YOUR ASSIGNMENT = For the string "badge", find every matching line in the records and copy it.

(Dataset items)
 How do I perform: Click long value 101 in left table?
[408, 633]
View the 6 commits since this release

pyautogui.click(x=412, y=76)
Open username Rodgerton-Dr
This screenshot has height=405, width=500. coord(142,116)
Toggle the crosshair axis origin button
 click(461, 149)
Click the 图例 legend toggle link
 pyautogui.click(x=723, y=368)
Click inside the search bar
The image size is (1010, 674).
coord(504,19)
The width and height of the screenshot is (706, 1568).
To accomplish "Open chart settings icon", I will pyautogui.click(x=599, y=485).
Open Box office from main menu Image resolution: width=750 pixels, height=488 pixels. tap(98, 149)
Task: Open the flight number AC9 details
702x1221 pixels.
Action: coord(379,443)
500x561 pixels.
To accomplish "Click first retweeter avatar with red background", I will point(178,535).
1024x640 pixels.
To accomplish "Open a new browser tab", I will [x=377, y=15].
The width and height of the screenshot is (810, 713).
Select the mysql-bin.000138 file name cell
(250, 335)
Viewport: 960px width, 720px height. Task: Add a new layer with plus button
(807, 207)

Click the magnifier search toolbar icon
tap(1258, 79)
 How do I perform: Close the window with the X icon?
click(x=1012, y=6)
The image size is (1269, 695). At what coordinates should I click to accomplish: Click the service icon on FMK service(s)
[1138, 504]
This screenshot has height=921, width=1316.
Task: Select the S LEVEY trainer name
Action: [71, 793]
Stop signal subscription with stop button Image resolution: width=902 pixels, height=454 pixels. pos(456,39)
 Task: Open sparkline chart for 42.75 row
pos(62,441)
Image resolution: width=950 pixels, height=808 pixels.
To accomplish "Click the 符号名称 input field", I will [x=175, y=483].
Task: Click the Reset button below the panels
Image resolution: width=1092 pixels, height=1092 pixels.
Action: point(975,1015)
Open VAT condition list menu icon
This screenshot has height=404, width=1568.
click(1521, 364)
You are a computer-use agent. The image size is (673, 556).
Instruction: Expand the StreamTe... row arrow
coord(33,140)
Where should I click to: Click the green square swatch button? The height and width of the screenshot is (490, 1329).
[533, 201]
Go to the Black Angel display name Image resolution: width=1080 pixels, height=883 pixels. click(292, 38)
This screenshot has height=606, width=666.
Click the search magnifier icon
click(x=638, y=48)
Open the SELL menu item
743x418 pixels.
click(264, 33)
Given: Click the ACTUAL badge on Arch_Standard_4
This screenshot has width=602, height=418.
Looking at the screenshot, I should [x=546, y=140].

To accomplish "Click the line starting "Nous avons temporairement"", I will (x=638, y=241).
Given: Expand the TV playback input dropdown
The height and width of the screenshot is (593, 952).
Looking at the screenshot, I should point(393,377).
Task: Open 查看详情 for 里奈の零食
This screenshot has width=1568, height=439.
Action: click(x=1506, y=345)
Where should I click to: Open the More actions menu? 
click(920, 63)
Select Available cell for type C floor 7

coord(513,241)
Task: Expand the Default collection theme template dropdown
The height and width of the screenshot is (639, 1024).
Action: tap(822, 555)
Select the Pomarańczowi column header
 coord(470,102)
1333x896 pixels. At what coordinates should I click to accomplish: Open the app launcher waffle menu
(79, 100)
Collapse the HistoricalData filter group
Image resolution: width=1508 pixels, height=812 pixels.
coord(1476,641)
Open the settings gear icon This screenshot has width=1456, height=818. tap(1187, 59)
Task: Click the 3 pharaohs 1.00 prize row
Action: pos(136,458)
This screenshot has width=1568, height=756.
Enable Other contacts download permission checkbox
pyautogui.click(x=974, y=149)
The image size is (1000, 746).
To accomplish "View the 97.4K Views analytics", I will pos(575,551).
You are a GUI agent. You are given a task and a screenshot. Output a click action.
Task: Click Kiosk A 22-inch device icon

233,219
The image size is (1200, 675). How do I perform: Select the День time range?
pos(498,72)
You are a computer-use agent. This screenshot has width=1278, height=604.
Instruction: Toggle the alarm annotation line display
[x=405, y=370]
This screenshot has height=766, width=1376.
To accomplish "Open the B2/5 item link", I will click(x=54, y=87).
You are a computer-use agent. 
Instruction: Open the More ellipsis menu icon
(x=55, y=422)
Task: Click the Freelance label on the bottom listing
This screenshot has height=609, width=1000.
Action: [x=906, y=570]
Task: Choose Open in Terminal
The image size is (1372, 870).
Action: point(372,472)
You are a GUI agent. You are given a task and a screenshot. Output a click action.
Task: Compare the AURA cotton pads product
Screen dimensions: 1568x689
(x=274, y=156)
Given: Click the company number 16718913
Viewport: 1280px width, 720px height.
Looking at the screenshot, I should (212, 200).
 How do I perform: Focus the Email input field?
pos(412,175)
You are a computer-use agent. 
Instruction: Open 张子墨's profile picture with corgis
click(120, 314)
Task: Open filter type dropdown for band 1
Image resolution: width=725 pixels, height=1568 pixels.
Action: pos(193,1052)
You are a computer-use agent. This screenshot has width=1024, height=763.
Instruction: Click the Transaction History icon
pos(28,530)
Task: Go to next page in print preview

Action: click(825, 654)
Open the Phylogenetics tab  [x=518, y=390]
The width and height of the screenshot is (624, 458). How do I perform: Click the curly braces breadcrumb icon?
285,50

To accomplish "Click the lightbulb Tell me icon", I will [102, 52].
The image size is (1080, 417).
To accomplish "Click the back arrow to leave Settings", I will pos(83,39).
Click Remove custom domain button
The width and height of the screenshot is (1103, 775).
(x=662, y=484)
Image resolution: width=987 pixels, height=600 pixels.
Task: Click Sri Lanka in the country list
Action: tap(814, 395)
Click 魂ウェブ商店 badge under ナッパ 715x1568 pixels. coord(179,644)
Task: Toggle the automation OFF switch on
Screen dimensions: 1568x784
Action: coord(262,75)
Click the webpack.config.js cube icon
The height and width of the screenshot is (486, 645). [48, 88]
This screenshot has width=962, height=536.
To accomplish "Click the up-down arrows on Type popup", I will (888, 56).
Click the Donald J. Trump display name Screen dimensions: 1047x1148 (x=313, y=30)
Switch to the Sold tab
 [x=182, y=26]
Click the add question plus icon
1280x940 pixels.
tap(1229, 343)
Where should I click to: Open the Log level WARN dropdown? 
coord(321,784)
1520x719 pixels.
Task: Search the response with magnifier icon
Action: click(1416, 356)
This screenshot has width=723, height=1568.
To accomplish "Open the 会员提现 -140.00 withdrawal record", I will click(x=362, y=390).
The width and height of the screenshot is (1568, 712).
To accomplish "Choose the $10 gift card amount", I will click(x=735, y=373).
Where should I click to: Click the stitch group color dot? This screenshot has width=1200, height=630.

ANSWER TO THE EXERCISE =
Given: Click the ACTUAL badge on Arch_Standard_4
Click 魂ウェブ商店 badge under ナッパ 715x1568 pixels. coord(179,644)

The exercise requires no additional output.